Elon Musk’s Artificial Intelligence Group Opens A ‘Gym’ To Train A.I.

To focus on algorithms as versatile as the human brain

In any scientific arena, good research is able to be replicated. If others can mimic your experiment and get the same results, that bodes well for the validity of the finding. And if others can tweak your study to get better results, that’s of even more benefit to the community.

These ideas are the driving force behind OpenAI Gym, a new platform for artificial intelligence research. OpenAI, announced earlier this year, is the brainchild of Elon Musk, Y Combinator’s Sam Altman, and former Googler Ilya Sutskever. The collaboration vows to undertake ambitious artificial intelligence (A.I.) research while publishing and open-sourcing nearly everything they do. The platform wants to be the standard for benchmarking certain kinds of A.I. algorithms, and a place for people to share their results.

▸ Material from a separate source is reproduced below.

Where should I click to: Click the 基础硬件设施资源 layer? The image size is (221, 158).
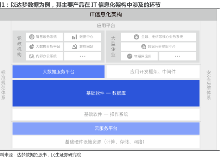(x=106, y=141)
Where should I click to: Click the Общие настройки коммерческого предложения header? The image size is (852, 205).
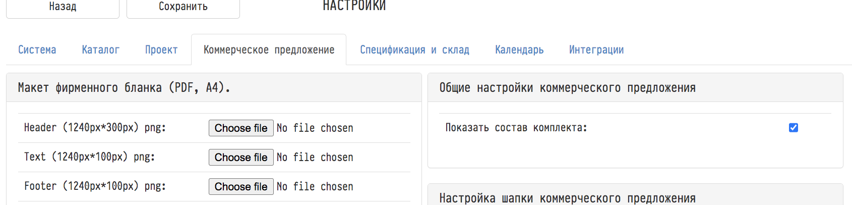[567, 88]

However, an interesting point is that the OpenAI Gym won’t have leaderboards based on who can make the top scoring algorithm. Instead, it will focus on promoting algorithms that generalize well—meaning they’re versatile in completing other similar tasks. Generalization is seen by many A.I. researchers as the biggest hindrance to human-level intelligence. Right now, the algorithms that can recognize imagery of a cat aren’t able to understand speech, because they approach the data in different ways. Generalizing would mean the algorithm knows how to deal with both, the way humans do.

The OpenAI team platform isn’t necessarily for iterative work with small improvements. They want projects that change the way we think about algorithms.

“It’s not just about maximizing score; it’s about finding solutions which will generalize well,” says OpenAI Gym’s submission documentation. “Solutions which involve task-specific hardcoding or otherwise don’t reveal interesting characteristics of learning algorithms are unlikely to pass review.”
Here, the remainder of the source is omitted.